### Brief:
Go to the line that contains "This screenshot has height=230, width=345." and transcribe from there to the end of the entries, that line and the last one included.

· · · · · · ·

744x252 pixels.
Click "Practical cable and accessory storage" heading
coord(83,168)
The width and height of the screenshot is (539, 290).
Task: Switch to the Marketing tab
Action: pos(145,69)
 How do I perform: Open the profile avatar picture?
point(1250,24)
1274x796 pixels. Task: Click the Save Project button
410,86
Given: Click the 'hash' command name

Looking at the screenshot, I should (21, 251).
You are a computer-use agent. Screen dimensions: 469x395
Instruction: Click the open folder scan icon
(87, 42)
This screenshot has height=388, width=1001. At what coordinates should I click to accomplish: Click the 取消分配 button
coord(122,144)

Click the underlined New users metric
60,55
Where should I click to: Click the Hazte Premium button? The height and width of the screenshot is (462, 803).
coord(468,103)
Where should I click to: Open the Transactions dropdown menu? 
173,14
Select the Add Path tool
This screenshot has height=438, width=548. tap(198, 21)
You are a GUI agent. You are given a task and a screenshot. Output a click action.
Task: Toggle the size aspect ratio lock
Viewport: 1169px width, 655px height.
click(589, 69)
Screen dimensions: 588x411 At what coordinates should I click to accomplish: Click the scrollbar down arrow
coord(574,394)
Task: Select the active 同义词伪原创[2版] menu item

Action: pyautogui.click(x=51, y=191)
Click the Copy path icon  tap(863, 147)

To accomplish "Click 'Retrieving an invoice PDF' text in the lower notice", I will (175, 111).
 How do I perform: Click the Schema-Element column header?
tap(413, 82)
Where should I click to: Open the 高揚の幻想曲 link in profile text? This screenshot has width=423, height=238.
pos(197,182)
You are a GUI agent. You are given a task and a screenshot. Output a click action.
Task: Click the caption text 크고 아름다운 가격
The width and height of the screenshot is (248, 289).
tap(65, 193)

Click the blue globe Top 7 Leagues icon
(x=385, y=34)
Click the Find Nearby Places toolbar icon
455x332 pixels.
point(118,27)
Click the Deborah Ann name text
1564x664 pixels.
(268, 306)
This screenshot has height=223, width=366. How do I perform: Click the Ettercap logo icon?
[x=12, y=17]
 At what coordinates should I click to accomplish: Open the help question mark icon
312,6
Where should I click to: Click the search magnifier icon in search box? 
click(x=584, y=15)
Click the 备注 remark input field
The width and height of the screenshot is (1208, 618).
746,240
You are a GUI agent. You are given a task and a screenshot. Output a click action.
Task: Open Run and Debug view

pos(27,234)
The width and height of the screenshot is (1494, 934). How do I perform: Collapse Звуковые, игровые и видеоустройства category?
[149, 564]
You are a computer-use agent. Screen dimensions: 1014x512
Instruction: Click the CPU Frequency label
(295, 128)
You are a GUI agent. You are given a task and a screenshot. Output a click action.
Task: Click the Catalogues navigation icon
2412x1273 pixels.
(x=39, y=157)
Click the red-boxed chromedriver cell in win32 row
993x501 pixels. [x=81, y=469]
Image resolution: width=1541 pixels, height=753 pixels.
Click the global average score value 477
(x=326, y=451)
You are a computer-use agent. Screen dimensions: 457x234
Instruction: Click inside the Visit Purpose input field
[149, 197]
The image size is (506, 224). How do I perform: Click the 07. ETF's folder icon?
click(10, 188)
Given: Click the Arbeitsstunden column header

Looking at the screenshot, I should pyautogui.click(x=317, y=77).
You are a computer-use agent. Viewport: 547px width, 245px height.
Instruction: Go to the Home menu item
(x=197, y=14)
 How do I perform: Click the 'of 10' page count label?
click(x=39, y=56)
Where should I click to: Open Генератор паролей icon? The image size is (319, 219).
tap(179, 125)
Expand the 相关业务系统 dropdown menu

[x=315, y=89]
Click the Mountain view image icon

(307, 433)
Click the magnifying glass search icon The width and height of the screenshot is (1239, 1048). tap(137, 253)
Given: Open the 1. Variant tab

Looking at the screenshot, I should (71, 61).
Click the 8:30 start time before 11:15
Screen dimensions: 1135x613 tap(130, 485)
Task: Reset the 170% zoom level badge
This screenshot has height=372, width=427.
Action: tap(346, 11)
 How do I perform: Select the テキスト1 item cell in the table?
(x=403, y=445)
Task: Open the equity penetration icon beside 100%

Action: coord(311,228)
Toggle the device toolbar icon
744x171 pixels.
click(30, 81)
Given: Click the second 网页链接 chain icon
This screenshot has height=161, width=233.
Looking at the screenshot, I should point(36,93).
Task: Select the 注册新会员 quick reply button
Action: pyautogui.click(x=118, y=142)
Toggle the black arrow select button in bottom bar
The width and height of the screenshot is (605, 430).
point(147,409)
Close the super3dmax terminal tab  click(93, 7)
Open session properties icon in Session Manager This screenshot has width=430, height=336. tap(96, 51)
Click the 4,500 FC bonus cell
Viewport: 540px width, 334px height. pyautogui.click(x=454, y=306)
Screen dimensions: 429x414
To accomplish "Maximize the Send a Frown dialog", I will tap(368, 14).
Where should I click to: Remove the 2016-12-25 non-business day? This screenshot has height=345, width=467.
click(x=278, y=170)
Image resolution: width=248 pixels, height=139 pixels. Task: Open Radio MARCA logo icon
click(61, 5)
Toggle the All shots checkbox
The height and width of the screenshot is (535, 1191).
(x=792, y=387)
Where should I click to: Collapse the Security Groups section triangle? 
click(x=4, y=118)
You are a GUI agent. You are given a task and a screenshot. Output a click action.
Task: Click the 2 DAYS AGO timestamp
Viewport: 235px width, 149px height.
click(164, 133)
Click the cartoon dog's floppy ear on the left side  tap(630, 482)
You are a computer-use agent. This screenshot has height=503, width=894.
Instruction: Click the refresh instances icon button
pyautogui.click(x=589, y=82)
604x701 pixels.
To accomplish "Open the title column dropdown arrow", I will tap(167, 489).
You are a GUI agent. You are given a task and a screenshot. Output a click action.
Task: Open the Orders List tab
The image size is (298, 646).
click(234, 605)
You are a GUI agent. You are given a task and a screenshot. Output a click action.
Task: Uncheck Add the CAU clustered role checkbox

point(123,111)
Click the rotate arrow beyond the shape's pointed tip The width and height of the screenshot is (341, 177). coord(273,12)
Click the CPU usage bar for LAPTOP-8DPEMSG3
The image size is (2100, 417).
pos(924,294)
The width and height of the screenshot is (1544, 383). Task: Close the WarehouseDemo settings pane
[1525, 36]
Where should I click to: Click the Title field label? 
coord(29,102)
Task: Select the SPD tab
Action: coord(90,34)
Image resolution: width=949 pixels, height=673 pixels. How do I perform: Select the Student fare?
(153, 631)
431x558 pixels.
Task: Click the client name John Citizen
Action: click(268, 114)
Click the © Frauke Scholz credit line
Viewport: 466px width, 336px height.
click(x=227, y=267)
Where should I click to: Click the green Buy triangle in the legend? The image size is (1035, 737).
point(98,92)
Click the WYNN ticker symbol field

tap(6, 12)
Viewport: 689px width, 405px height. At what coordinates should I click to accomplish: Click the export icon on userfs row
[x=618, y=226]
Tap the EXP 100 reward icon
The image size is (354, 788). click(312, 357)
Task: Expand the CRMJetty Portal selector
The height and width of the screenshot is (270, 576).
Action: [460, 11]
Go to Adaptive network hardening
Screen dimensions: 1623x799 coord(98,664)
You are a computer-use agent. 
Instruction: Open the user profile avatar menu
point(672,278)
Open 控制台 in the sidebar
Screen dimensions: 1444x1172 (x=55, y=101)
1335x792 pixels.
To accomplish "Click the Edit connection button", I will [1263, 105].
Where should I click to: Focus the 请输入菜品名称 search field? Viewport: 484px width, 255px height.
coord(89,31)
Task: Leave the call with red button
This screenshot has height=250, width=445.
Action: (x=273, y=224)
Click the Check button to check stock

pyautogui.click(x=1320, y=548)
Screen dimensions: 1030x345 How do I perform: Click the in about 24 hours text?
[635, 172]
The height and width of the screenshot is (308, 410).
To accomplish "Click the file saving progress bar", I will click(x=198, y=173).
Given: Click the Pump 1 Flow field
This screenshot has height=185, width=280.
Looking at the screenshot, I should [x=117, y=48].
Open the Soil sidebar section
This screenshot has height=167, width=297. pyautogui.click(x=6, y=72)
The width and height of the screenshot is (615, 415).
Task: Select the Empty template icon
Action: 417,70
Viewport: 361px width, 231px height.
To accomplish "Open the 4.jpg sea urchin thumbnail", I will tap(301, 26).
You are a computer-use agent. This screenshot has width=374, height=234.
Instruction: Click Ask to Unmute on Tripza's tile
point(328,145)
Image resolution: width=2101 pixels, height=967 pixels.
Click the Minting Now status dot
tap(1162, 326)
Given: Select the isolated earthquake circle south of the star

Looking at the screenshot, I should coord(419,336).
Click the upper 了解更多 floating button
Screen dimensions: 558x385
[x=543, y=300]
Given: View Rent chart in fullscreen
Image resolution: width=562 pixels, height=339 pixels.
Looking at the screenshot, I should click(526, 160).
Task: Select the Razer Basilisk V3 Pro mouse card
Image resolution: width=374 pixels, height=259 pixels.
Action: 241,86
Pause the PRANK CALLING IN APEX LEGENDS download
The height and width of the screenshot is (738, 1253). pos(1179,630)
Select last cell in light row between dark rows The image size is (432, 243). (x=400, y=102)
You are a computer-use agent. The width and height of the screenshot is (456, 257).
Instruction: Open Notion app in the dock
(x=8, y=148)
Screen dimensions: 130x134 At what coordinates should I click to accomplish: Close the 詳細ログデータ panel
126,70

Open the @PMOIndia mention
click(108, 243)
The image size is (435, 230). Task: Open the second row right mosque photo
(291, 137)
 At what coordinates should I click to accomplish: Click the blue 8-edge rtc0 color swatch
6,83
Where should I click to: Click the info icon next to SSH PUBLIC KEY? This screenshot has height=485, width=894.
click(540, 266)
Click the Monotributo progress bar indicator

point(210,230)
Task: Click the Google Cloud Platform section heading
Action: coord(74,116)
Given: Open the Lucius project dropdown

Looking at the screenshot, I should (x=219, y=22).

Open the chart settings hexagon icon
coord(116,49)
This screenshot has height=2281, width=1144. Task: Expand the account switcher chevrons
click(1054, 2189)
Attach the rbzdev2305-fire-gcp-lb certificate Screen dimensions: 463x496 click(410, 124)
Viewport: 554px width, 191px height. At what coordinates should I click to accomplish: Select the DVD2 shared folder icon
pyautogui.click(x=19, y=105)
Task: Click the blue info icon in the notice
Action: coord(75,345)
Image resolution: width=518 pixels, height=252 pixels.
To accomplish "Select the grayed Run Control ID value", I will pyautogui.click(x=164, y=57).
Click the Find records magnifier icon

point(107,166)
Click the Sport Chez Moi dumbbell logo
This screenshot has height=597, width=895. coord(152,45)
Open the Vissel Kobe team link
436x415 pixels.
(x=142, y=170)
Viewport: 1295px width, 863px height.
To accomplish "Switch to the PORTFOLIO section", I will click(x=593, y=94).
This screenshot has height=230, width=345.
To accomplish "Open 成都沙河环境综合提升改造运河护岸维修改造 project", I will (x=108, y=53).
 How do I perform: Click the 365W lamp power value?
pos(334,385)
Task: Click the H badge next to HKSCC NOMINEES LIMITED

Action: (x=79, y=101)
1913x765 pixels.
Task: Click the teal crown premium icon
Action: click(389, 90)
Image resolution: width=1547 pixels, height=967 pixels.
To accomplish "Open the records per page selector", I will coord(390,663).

· · · · · · ·

### Response to this exercise:
This screenshot has height=230, width=345.
To accomplish "Open 成都沙河环境综合提升改造运河护岸维修改造 project", I will (x=108, y=53).
 How do I perform: Click the 365W lamp power value?
pos(334,385)
Task: Click the H badge next to HKSCC NOMINEES LIMITED

Action: (x=79, y=101)
1913x765 pixels.
Task: Click the teal crown premium icon
Action: click(389, 90)
Image resolution: width=1547 pixels, height=967 pixels.
To accomplish "Open the records per page selector", I will coord(390,663).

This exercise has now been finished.